--- DATA EXCERPTS ---
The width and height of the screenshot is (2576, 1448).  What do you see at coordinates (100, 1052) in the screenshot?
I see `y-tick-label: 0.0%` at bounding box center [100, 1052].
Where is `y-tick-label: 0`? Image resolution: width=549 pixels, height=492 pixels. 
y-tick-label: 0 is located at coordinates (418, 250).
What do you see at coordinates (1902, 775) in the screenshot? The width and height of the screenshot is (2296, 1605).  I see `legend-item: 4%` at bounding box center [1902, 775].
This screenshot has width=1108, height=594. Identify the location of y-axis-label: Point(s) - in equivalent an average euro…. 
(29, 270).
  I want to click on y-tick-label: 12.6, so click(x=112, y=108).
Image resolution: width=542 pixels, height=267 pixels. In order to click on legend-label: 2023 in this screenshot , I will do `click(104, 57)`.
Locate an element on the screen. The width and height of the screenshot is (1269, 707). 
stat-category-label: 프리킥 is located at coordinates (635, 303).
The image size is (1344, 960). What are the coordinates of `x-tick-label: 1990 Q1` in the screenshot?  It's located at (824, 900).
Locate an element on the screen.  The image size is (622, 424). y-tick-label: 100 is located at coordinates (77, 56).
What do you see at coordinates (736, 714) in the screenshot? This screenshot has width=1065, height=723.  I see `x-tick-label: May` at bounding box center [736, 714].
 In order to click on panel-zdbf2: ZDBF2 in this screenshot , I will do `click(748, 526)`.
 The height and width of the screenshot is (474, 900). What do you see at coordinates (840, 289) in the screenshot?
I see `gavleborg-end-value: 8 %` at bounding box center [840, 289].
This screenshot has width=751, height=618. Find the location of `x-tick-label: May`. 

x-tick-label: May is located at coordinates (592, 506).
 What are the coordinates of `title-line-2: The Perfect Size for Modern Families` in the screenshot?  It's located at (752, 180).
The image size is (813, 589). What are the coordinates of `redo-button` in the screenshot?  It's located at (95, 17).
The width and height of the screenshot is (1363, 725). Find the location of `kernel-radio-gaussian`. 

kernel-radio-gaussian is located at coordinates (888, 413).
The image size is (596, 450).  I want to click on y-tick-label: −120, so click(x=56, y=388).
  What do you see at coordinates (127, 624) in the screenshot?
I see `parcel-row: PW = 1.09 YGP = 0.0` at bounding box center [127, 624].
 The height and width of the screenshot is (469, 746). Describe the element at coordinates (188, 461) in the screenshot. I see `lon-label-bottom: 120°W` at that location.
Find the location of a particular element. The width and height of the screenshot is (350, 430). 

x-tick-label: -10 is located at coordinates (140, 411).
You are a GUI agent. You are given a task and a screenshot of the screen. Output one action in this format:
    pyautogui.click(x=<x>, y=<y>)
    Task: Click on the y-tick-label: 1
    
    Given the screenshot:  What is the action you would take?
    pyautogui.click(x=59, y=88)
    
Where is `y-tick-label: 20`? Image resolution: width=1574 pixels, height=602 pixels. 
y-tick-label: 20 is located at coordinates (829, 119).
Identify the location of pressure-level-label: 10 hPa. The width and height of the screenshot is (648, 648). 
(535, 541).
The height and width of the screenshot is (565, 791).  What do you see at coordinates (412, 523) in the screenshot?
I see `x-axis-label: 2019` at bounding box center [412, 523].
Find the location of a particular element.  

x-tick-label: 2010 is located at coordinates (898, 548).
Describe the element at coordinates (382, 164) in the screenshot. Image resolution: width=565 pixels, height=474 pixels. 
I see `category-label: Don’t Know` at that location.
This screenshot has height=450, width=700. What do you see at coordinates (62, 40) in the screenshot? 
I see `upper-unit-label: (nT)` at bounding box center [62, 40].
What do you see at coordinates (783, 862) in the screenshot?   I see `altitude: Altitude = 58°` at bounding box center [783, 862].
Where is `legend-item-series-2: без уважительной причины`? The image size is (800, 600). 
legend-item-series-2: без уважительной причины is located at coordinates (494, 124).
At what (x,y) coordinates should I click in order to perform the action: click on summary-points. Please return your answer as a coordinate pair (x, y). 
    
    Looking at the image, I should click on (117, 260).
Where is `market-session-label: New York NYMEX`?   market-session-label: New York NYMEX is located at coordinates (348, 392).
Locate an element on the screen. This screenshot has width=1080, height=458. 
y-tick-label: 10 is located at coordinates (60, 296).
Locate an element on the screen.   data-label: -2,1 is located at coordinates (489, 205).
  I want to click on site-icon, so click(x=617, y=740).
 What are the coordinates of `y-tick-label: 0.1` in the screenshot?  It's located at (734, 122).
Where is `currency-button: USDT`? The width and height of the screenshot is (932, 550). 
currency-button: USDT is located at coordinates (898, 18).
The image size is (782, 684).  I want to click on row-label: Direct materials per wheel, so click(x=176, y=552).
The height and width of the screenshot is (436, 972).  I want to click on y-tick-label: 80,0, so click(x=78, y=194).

--- EXERCISE REQUIREMENTS ---
Copy out the records word for word, starting at the line containing "This screenshot has width=1108, height=594." and ending at the line containing "I want to click on y-tick-label: 12.6, so", with both of those lines included.

--- WRITTEN RESPONSE ---
This screenshot has width=1108, height=594. Identify the location of y-axis-label: Point(s) - in equivalent an average euro…. 
(29, 270).
  I want to click on y-tick-label: 12.6, so click(x=112, y=108).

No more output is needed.